VBA searching shootout between WorksheetFunction.Match: Performance Pros and Cons

It is a rainy day here in Norfolk so …

Prompted by a claim that searching using a variant array was much faster than calling MATCH from VBA I thought it was time for a detailed performance analysis.
I shall try to discover when it is better to use the array method rather than MATCH and whether the performance penalty of a wrong choice is significant.

An earlier post match-vs-find-vs-variant-array-vba-performance-shootout looked at doing a slightly more complex search. This time I will use a simpler test case and concentrate on determining the influence of data size, the length of the search within the data and the overhead of each method.

Test Setup

The test setup is very simple: column A1:A100000 contains a sequence of numbers from 1 to 100000.
Each different method is tested using a variety of sizes of rows and a variety of search depth percentages.

Match_Array1So for example 25% search depth of 400 rows means that the search will look 100 rows deep in the 400.

I am testing with Excel 2010 32-bit mainly (with some Excel 2013 32-bit comparisons) under Windows 7 Pro 64 bit.

§ **Set of tasks**
[a] Return the part of the VBA search article between "Each different method" and "Pro 64 bit.", inclusive, word for word.
[b] Resume the VBA search article right after its last sentence and keep writing it.
Nothing in the material after the VBA search article is needed.

§ **Entries provided**
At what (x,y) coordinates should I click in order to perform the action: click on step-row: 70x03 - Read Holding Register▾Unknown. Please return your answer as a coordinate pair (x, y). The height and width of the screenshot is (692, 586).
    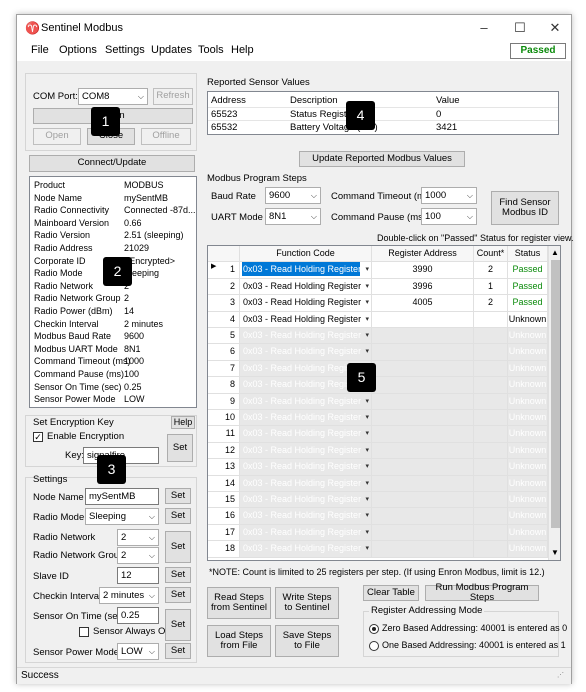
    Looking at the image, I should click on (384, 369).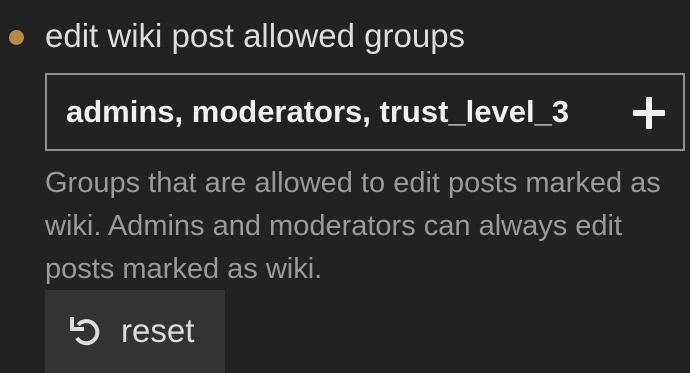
==
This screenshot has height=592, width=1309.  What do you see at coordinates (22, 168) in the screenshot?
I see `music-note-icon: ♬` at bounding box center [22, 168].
--
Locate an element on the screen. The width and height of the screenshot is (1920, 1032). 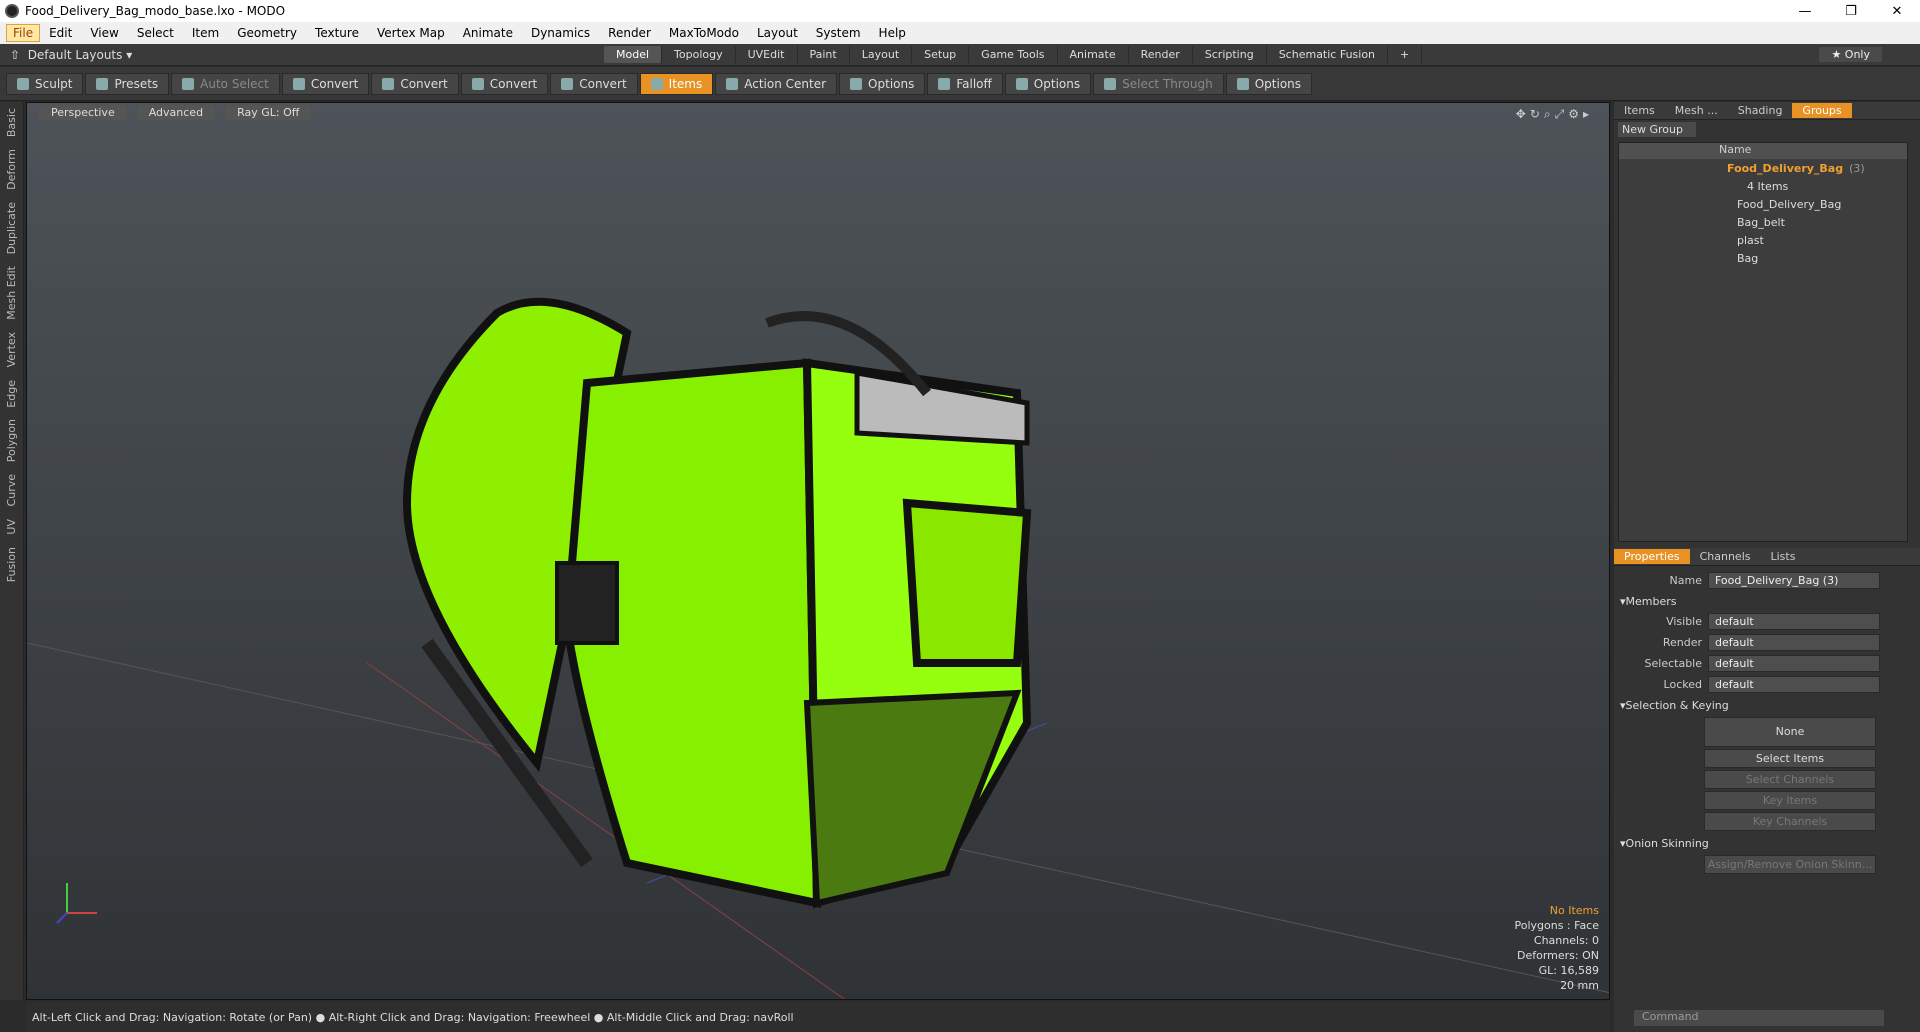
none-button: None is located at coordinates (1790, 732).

§ **Results for the exercise**
[a]
Each different method is tested using a variety of sizes of rows and a variety of search depth percentages.

Match_Array1So for example 25% search depth of 400 rows means that the search will look 100 rows deep in the 400.

I am testing with Excel 2010 32-bit mainly (with some Excel 2013 32-bit comparisons) under Windows 7 Pro 64 bit.

[b]
My PC is a Dell Latitude E6530 with 8GB memory and a quad core i7-3720QM 2.60 GHZ. However since all the tests are VBA based only one core will be used.

Methods Tested

I am testing 6 different methods.

  1. Linear search using a For loop on a variant array created from the resized range in Column A
  2. Linear search using WorksheetFunction.MATCH with the unsorted option directly on a range created from Column A.
  3. Linear search using Application.MATCH with the unsorted option directly on a range created from Column A.
  4. Linear search using WorksheetFunction.MATCH with the unsorted option on a variant array created from the resized range in Column A
  5. Binary search using WorksheetFunction.MATCH with the sorted option directly on a range created from Column A.
  6. Cell by Cell loop directly on a range created from Column A.

The VBA Code

The VBA code is designed as a main subroutine returning a variant array of results to a driver sub.

Each search method is embedded in 3 loops:

  • Loop on Range Size (Number of Rows)
    • Loop on % Search Depth (How far to traverse within the range)
      • Loop on Trails (each test is timed 5 times and the median of the 5 times is used)

Timing is done using the MicroTimer Windows high-resolution timer.


Sub DoSearchTests()
Dim j As Long
Dim vResults() As Variant
'
' call each method in turn
'
For j = 1 To 6
SearchTimer vResults(), j
Worksheets("Sheet1").Range("E4").Offset((j - 1) * 14, 0).Resize(UBound(vResults), UBound(vResults, 2)) = vResults
Next j
End Sub
Sub SearchTimer(vResults() As Variant, jMethod As Long)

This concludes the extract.